Makaya McCraven
Universal Beings (IA11 Edition)
International Anthem
/
2025
2LP
28.99
IARC22LP11
Incl. insert & obi
Incl. VAT plus shipping / Orders from outside the EU are exempt from VAT

Over the course of 2025, International Anthem celebrates their eleventh year (under the IA11 chrysanthemum banner) by revisiting some of the most celebrated entries in a decade of releases.

These LP packages will be presented with new liner notes, new insert booklets, and a 2025 redesign of the label’s obi strip and dome logo.

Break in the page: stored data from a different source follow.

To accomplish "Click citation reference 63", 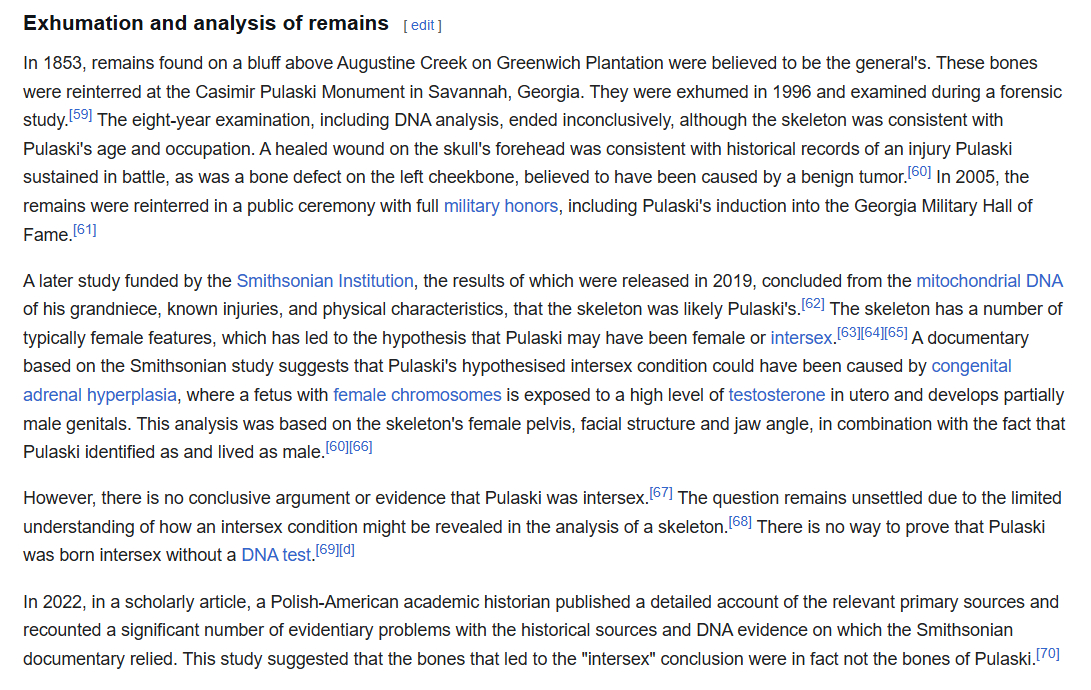I will (x=848, y=332).
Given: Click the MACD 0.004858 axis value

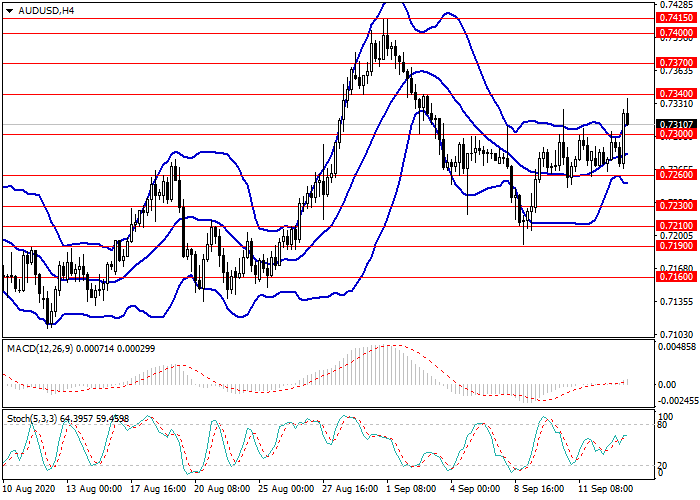Looking at the screenshot, I should pos(676,347).
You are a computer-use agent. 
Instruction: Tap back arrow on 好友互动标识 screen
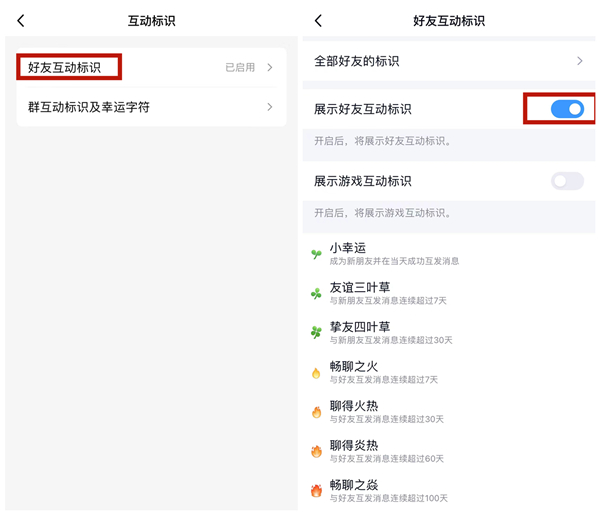[318, 21]
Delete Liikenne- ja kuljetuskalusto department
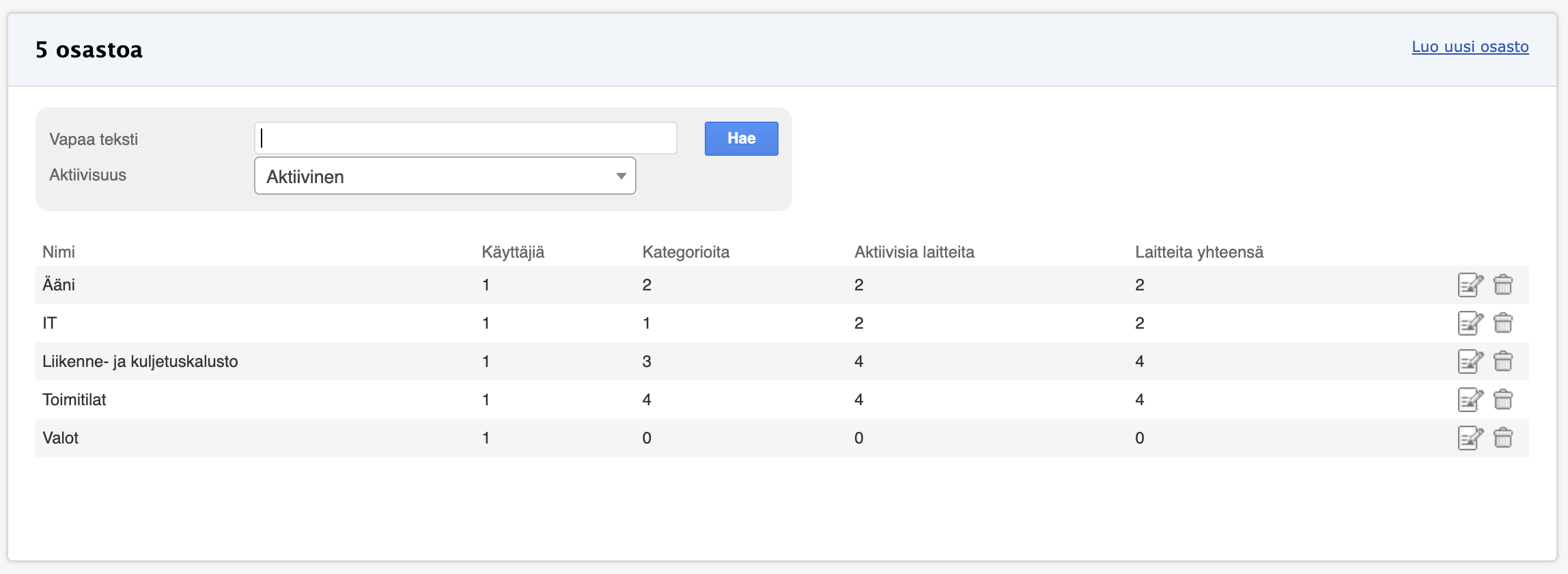 1503,361
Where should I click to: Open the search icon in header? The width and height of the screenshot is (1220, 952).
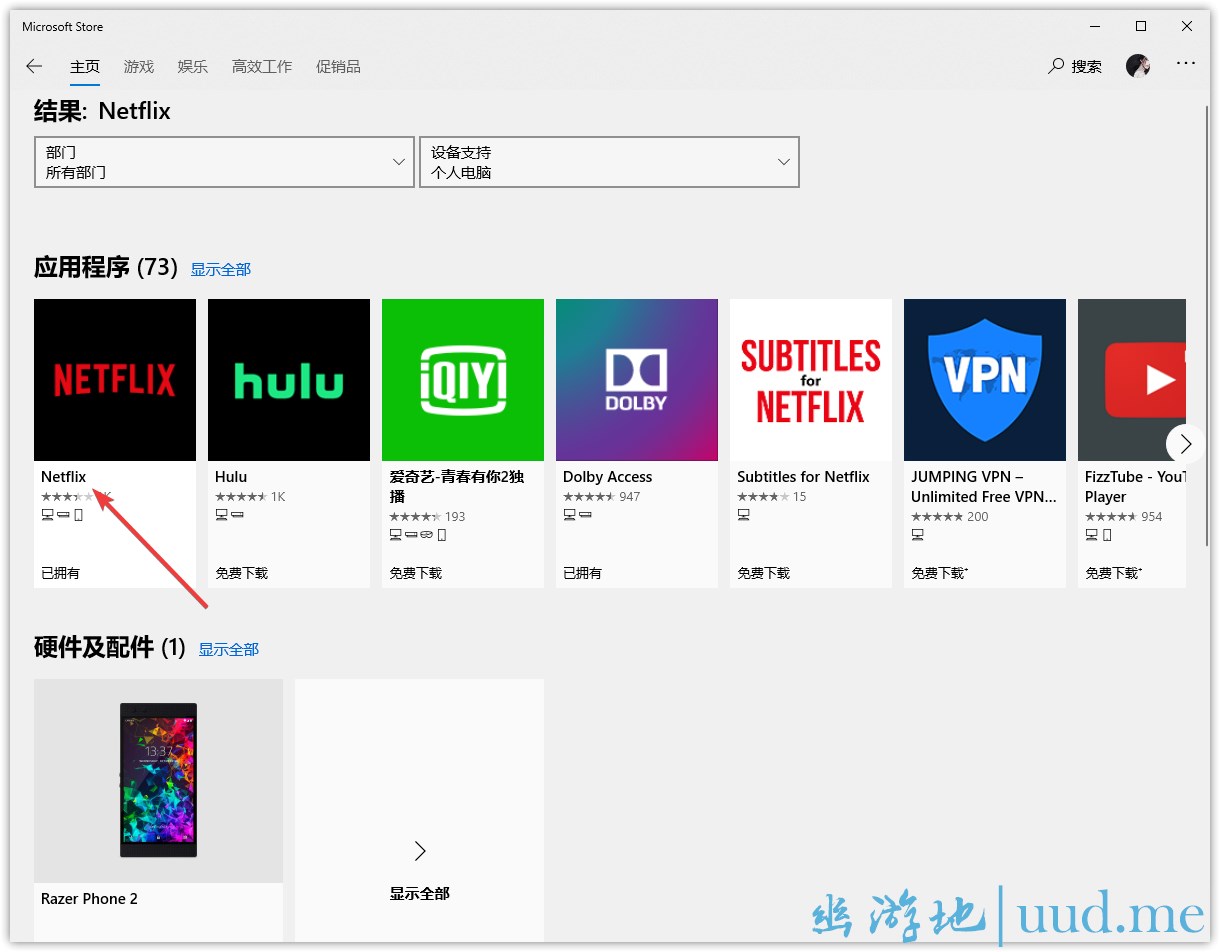point(1056,66)
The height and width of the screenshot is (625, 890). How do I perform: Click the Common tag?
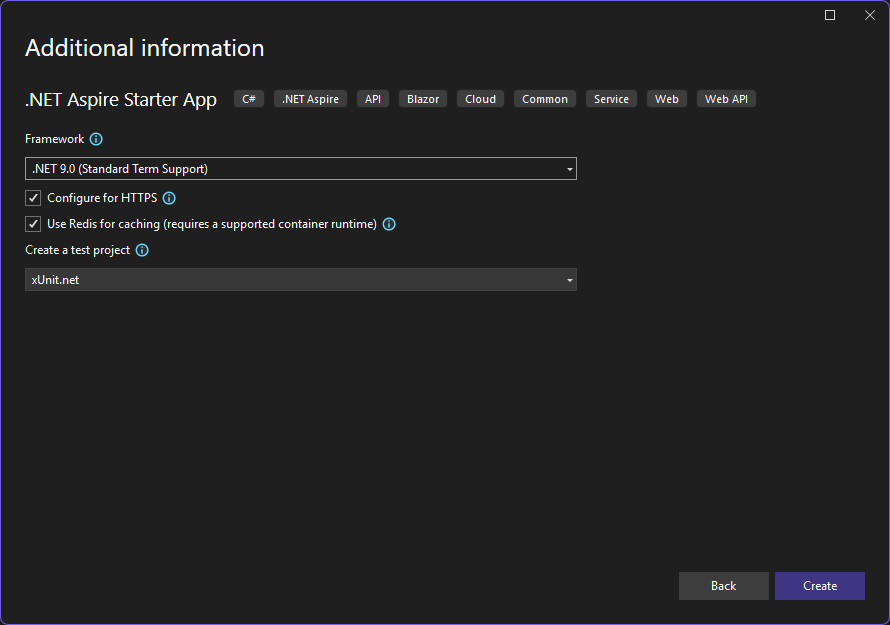[x=545, y=99]
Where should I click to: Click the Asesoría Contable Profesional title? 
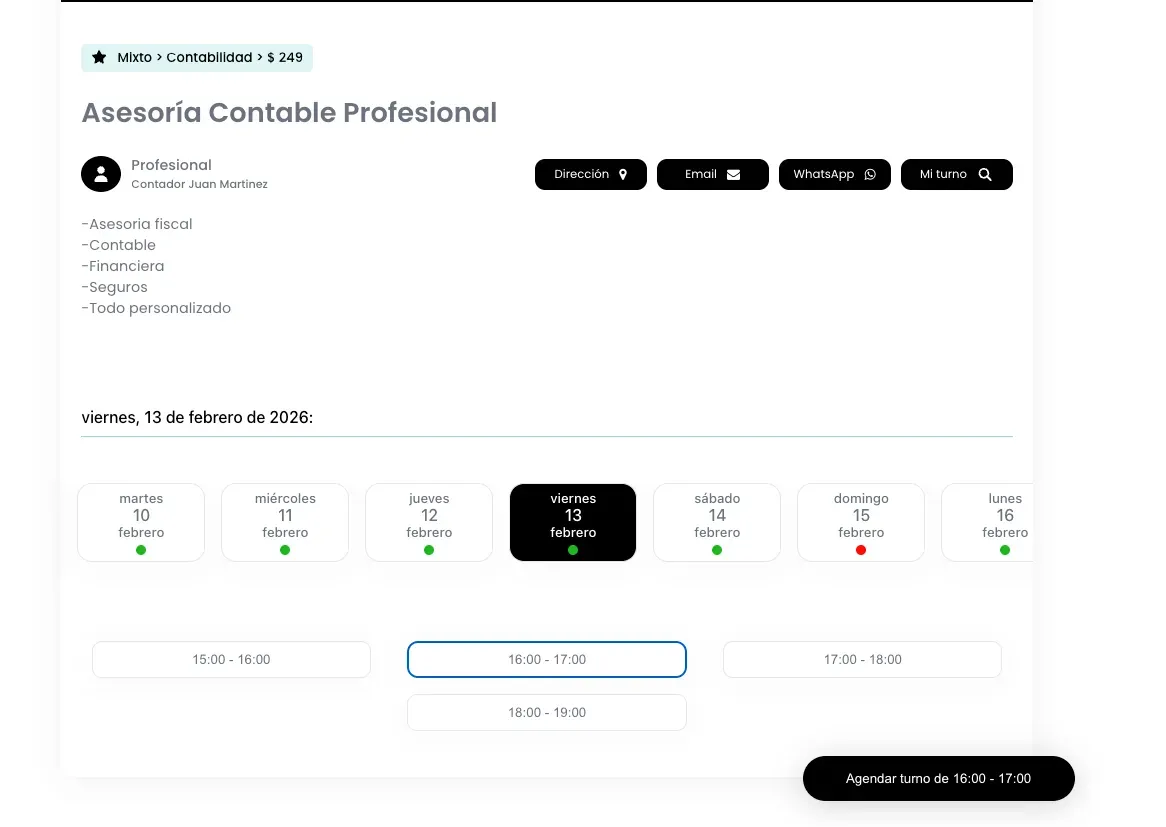tap(289, 113)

he 2018 release of Universal Beings, in many ways, feels like the moment that the gates swung open for both Makaya McCraven and International Anthem. On one hand, it's a four-sided communal showcase of the inter-city exchange that had started to develop in the “new jazz” hubs, collecting group improvisations from New York, London, Chicago, and Los Angeles. On the other, it is an editing and post-production masterclass – the MVP of McCraven’s “organic beat music” concept – and a landmark moment where his cut-splice-reassembly chops shine as brightly as the players themselves.

The musicians on the album were a combined who’s-who and who’s-gonna-be-who of their respective scenes: Brandee Younger (harp), Joel Ross (vibraphone), Tomeka Reid (cello), Dezron Douglas (double bass), Shabaka Hutchings (tenor saxophone), Junius Paul (double bass), Nubya Garcia (tenor saxophone), Ashley Henry (Rhodes piano), Daniel Casimir (double bass), Josh Johnson (alto saxophone), Miguel Atwood-Ferguson (violin), Jeff Parker (guitar), Anna Butterss (double bass), and Carlos Niño (percussion). In our original press release, we called it “an inspiring display of the organic global inter-connectedness of the Black American music tradition in 2018.” In our off-the-record conversations at the time, we said ‘it’s like Dr. Dre’s The Chronic, but for jazz’.

Universal Beings earned rave reviews across the board. It was a consensus year-end favorite (as seen in NPR Music, WIRE Magazine, New York Times, Chicago Tribune, LA Times, Rolling Stone, Vice, Stereogum, the list goes on…) that cemented McCraven as a must-buy album producer and a must-see live performer, and brought enough energy to our “plucky Chicago indie label” that we were able to move out of a closet and into an actual office.